For the very first time, the American Heart Association has issued guidelines endorsing the use of a device for treating strokes. This is the first new treatment that has acquired strongest support from the AHA.
There is now a new treatment option for many stroke patients who find help quick enough to get it. The new guidelines issued by the AHA strongly support using a detachable stent for opening clogged arteries that cause a stroke.
According to a Press Herald article, Maine Medical Center in Portland is amongst one of the few places in the United States that is already offering this treatment.
The head of the guidelines panel and neurology chief at the University of North Carolina at Chapel Hill, Dr. William J. Powers said, “It is pretty exciting and many patients will benefit if they seek help when symptoms first appear.”
Each year in the United States, majority of the 800,000 strokes are caused by a blood clot stuck in the brain. The common treatment for this is tPA, a clot-dissolving medicine which remains the preferred choice. However, this medicine must be given within 41/2 hours when the symptoms start appearing, and majority of people don’t get help in time. According to William J. Powers, this medicine does not work in one or two of every 4 cases.

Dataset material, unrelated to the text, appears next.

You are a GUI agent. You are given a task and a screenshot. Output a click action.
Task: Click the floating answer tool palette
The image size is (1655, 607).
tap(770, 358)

On the other hand, this device which is called a stent retriever has found to be quite effective. It is a very small mesh cage that is pushed with the help of a tube into a blood vessel and directed to the clot, similar to the stents long which are used to treat clogged heart arteries. However, the brain stents are somewhat different from the heart stents as they trap the clot and are removed with it. A number of studies so far have found that these devices are capable of cutting the risk of disability or death in people whose clots remained after treatment with tPA.

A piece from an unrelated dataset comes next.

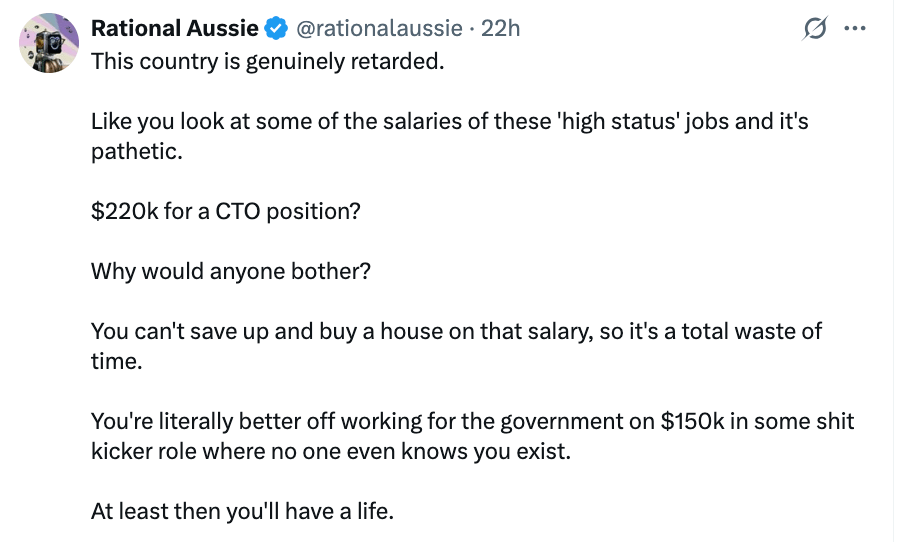914x542 pixels.
Task: Open the Grok explain-post icon
Action: (x=816, y=29)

According to the American Heart Association guidelines, this stent retriever can be used for treating these patients if it can be carried out within 6 hours of the onset of the symptoms, they have got a stroke due to a clot in a large artery, and their brain imaging shows that at least half of the brain on the stroke side is not permanently damaged. In this regard, it is important to note that the benefits of stent retrievers after six hours, or for patients not treated first with tPA, is not known.